In the absence of a vaccination, mitigation strategies are crucial to keep the number of severe and critical cases below the capabilities of the health care system. If the use of mitigation interventions is well balanced against capability limits, the time required to establish herd immunity linearly scales with available capabilities of the health care system (defined by the number of ICU beds in the simulation). Other important factors are the reproduction number and the severity of the disease (expressed by the fraction of cases that need ICU admission). Depending on the calibration of those factors, it is estimated that herd immunity on a national level will be established in more than 2 years from now. This is in line with an agent-based simulation study by36, who indicate a duration of 2 years and 4 months for the Netherlands. According to a deterministic simulation by16 in the United States the epidemic could last into 2022 under current critical care capabilities. Given this timescale, the success of a strategy based on social distancing, delay and herd immunity is unrealistic under known preconditions.

According to37, an extinction strategy implemented by intense countermeasures seems promising. This is supported by our low effective reproduction scenario (\(R<1\)).

If an extinction is not feasible, interventions should be as moderate as possible. Negative societal and economic consequences associated with drastic social-distancing are likely to undermine a required long-term measure application. The identified super-linear scaling (for \(R>1\)) between intensity and required duration of measure application does amplify this problem. As a result, countries whose policy is exclusively aimed at minimizing the number of cases are in danger of experiencing an untimely termination of countermeasures and a large second wave of outbreaks (compare model output in Fig. 7). Data on government response stringency38 and daily confirmed deaths39 reveal an association between intense measures and large second waves in countries like Albania, Bosnia and Herzegovina, Bulgaria, Egypt, Israel, Palestine, Romania or Serbia (data acquired at the end of August 2020). The probability that more resilient countries will experience similar problems rises every day without vaccination.
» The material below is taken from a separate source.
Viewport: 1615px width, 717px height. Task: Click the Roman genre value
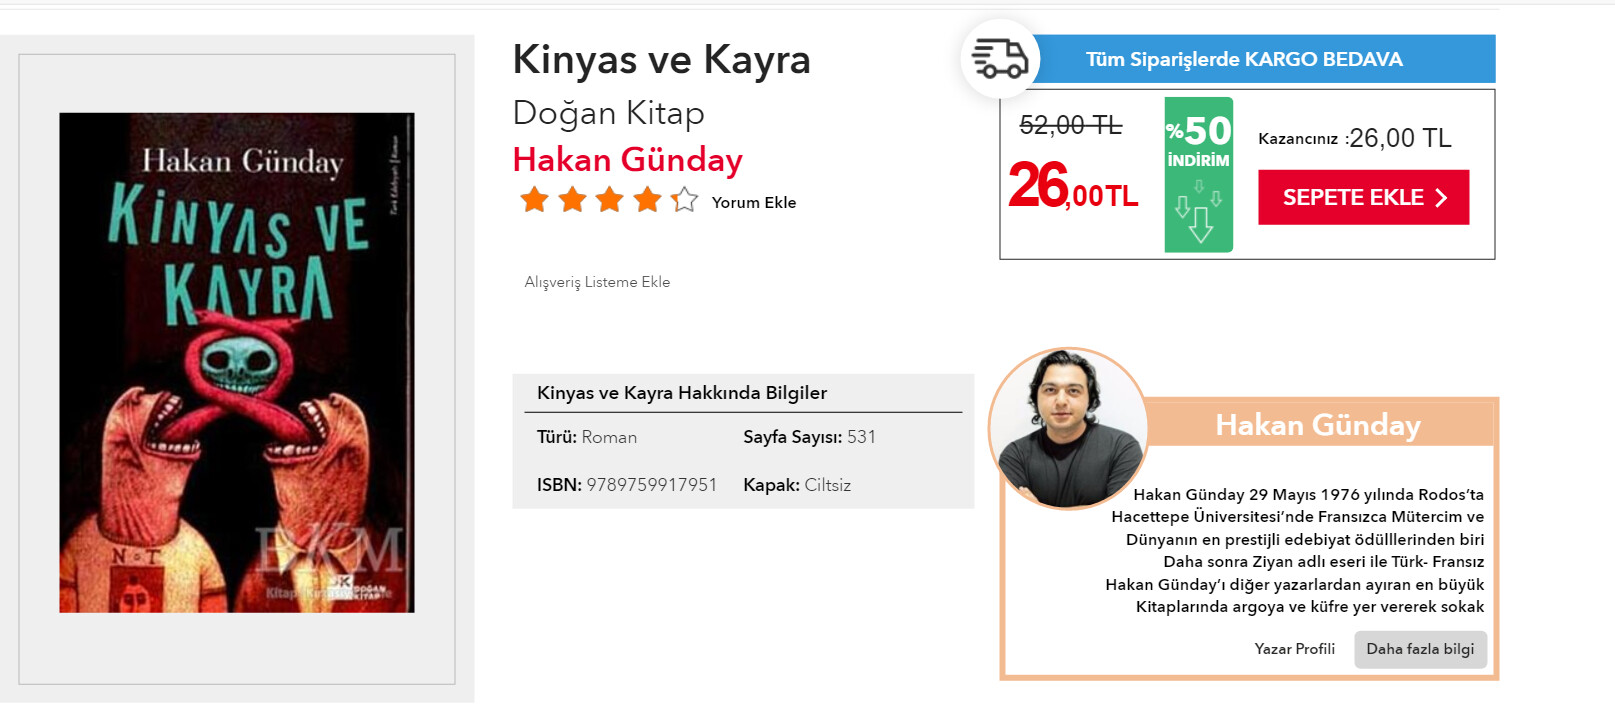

So far (August 2020), countries like New Zealand or Vietnam did well in containing the virus by an aggressive elimination approach combined with comprehensive international travel restrictions40 and by implementing timely, intense action41 To date, a differentiated assessment of such ambitious policies is primarily constrained by the limited availability of studies on secondary effects of social distancing and isolation in the case of a global pandemic. Similarly, the assessment of more targeted countermeasures such as the selective isolation of vulnerable individuals or approaches of contact tracing and isolation are limited by data scarcity and in part data inconsistency.

For instance, there is little reliable information about age-stratified asymptomatic ratios. Moreover, the impact of country-based measures has hardly been empirically assessed by methods of inferential statistics. While such studies will shed light on important system dependencies, large-scale investment into health care and medical research is essential to spawn game-changing innovation such as the development of vaccines, drugs and affordable test kits.